• _TEXT SECTION_:
This sounds a bit abstract. Consider :numref:`fig_pacman`. The first
set is not convex since there exist line segments that are not contained
in it. The other two sets suffer no such problem.
.. _fig_pacman:
.. figure:: ../img/pacman.svg
The first set is nonconvex and the other two are convex.
Definitions on their own are not particularly useful unless you can do
something with them. In this case we can look at intersections as shown
in :numref:`fig_convex_intersect`. Assume that :math:`\mathcal{X}` and
:math:`\mathcal{Y}` are convex sets. Then
:math:`\mathcal{X} \cap \mathcal{Y}` is also convex. To see this,
consider any :math:`a, b \in \mathcal{X} \cap \mathcal{Y}`. Since
:math:`\mathcal{X}` and :math:`\mathcal{Y}` are convex, the line
segments connecting :math:`a` and :math:`b` are contained in both
:math:`\mathcal{X}` and :math:`\mathcal{Y}`. Given that, they also need
to be contained in :math:`\mathcal{X} \cap \mathcal{Y}`, thus proving
our theorem.
.. _fig_convex_intersect:
.. figure:: ../img/convex-intersect.svg
The intersection between two convex sets is convex.

• _EXERCISE GOAL_: Continue the text on convex sets from where it stops.

• _STORED DATA_:

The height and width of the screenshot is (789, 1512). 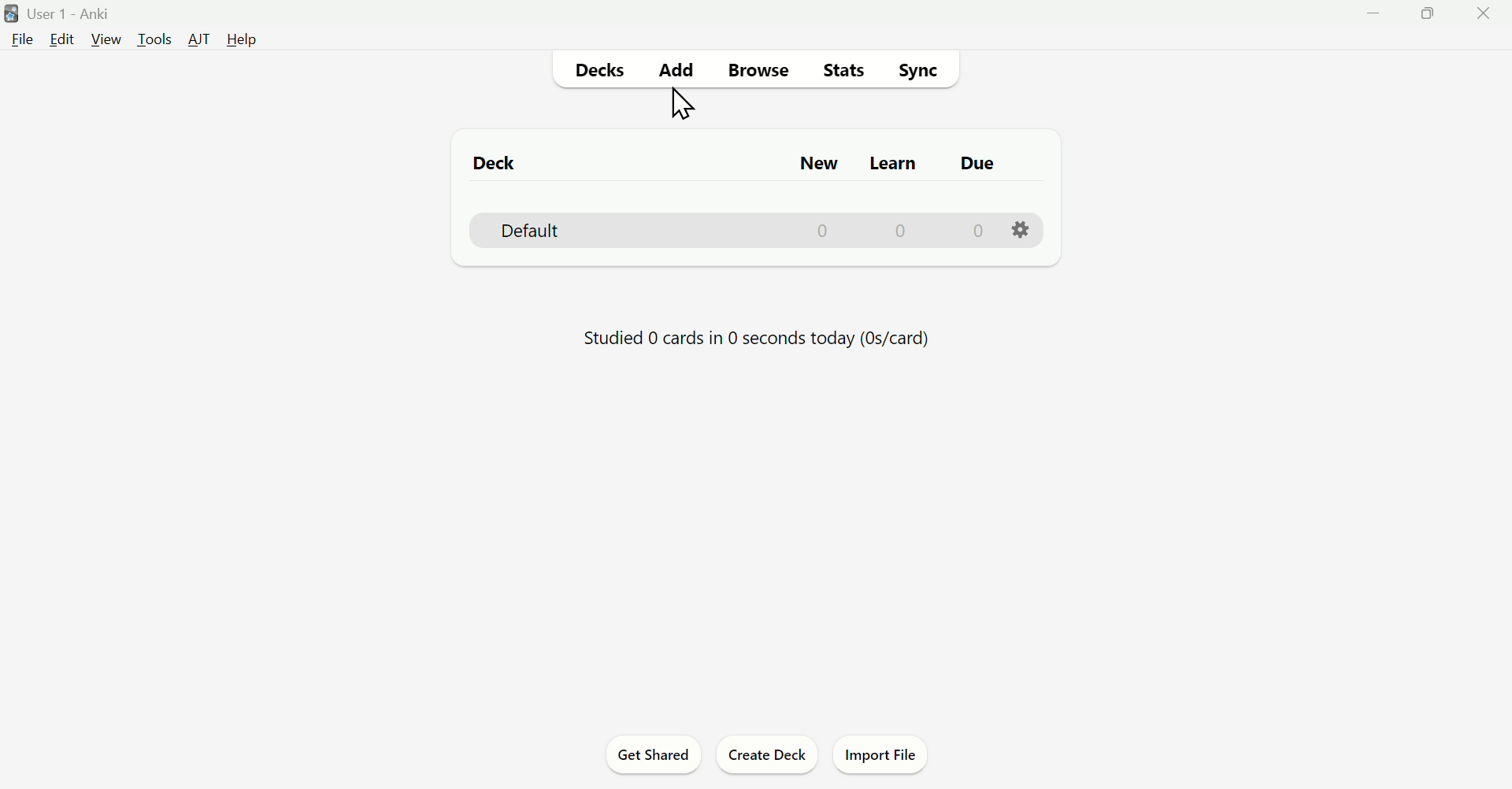 What do you see at coordinates (647, 756) in the screenshot?
I see `Get Shared` at bounding box center [647, 756].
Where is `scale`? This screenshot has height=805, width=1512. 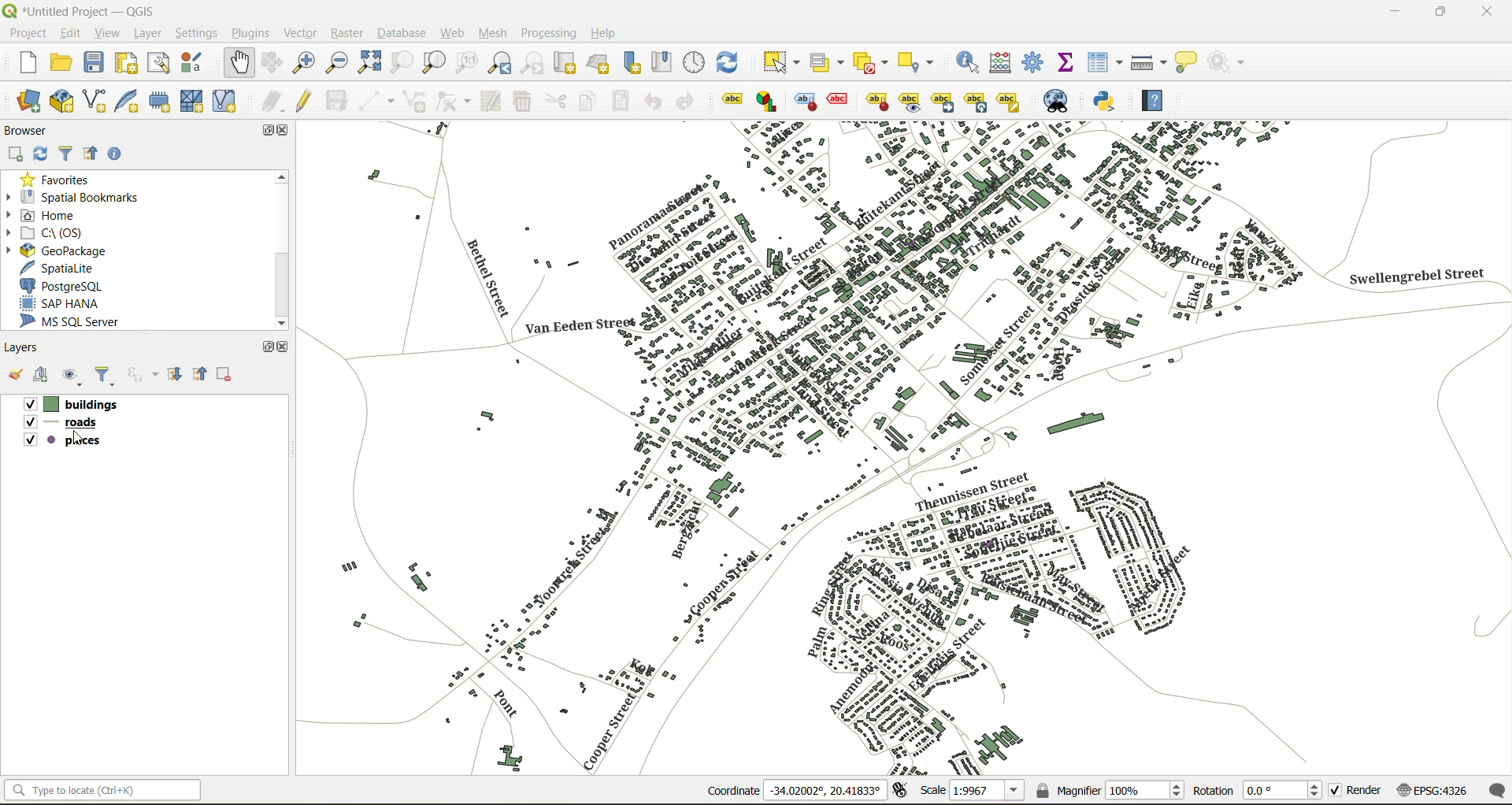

• _THE ANSWER_:
We can strengthen this result with little effort: given convex sets
:math:`\mathcal{X}_i`, their intersection :math:`\cap_{i} \mathcal{X}_i`
is convex. To see that the converse is not true, consider two disjoint
sets :math:`\mathcal{X} \cap \mathcal{Y} = \emptyset`. Now pick
:math:`a \in \mathcal{X}` and :math:`b \in \mathcal{Y}`. The line
segment in :numref:`fig_nonconvex` connecting :math:`a` and :math:`b`
needs to contain some part that is neither in :math:`\mathcal{X}` nor in
:math:`\mathcal{Y}`, since we assumed that
:math:`\mathcal{X} \cap \mathcal{Y} = \emptyset`. Hence the line segment
is not in :math:`\mathcal{X} \cup \mathcal{Y}` either, thus proving that
in general unions of convex sets need not be convex.
.. _fig_nonconvex:
.. figure:: ../img/nonconvex.svg
The union of two convex sets need not be convex.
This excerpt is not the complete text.